Every couple’s life is very challenging on many aspects, one of which is certainly sexual. Such problems may occur for a wide range of reasons, which often lead to communication breakdown and escalating problems. Either one or both partners can experience different issues related to lovemaking, which are usually temporary, but can become entrenched. Here are some common marriage problems caused by sexual dysfunction.
Low Sex Drive
It is not unusual that one partner feels disappointed about the frequency and quality of love making – whether he or she shows that secretly or overtly. That usually leads to lack of enthusiasm for other aspect of living together. Such a problem is seen in both gay and straight couples – one person often wants to make love more frequently than the other. In that case, the other one is feeling pretty much frustrated, which largely contributes to the overall bad atmosphere in home. No matter what, the person who wants sex more often needs a strategy for getting sexual needs met, whereas the other one needs a strategy for fulfilling those needs that doesn’t feel like capitulation. Sex therapy is highly recommended in that case. Most sex therapists have an awareness of sexuality that rises above personal opinions and experiences, and have knowledge about the physiological processes that are a part of human sexuality.
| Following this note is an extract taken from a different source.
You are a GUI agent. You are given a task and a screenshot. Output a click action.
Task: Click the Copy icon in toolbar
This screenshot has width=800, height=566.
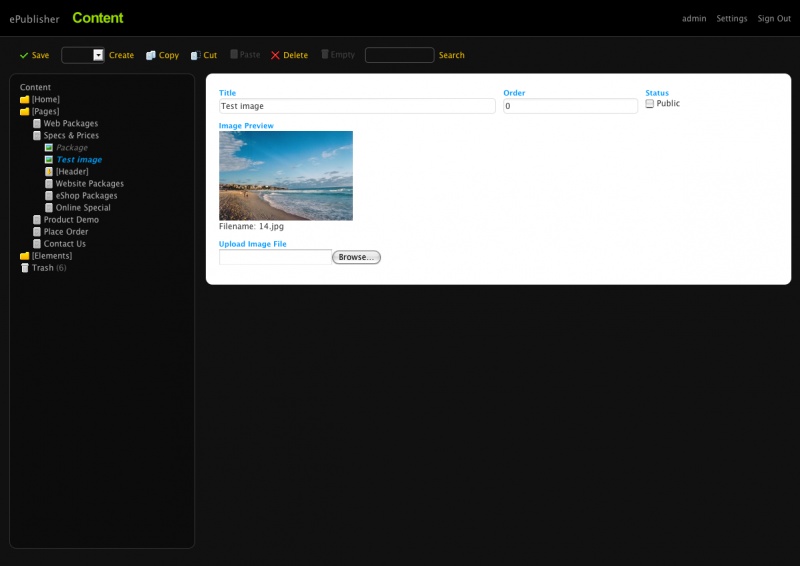pyautogui.click(x=151, y=56)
Sex at the Beginning of the Relationship Vs. Present-day Sex
Couples often become deeply frustrated when trying to compare their present-day relationship with the very beginning of it. It is well-known that every aspect of relationship, and especially the one related to sex, is particularly overwhelming, passionate and much more intense at the beginning. Many couples dream of the mind-blowing sex they used to have years ago, which is why they tend to think that scheduling orgasms between two favourite TV shows next Sunday is just not good enough. Clearing tables, ripping clothes and knocking over lamps are just some things that remind them of their early days. The truth is that they can easily rediscover the beauties of spontaneous sex, by releasing themselves from mental brakes and starting to enjoy lovemaking once again.
Sex as a Taboo
The root of sexual problems for many couples is in their difficulties in discussing the subject. Many people don’t see sex as an important part of life, due to growing up in traditional families where sex was taboo. Such a problem often leads to intense feelings of rejection and betrayal. Besides that, couples have to try something that they have never tried. For example, Red Door agency as well as some other, are useful for partners who want to spice up their sex life and become more open to new experiences. They offer escort who guarantee discretion and high-quality service. These girls will satisfy all their needs and take the sexual experience to the new level.
Sex Is No Longer Liberating
One partner may feel see sex as a form of freedom or a conquest, which he or she cannot get from a spouse. This is particularly true for people who grew up in sexually repressive families, and therefore associated sex with freedom. Repeated sex within a long relationship, with the same person, cannot be considered a victory. On the contrary, it usually feels like the beast has been tamed. In such a case, sex is no longer interested to that partner, since it is not seen as liberating and rebellious as before the marriage.
Experiencing different kinds of problems in marriage is not unknown for many couples, and many of them are related to sexual dysfunction. Such problems lead to discontent, frustration, and even anger and depression. However, all of them can be solved if both sides try to understand each other and are willing to cooperate. Communication is definitely the key to success.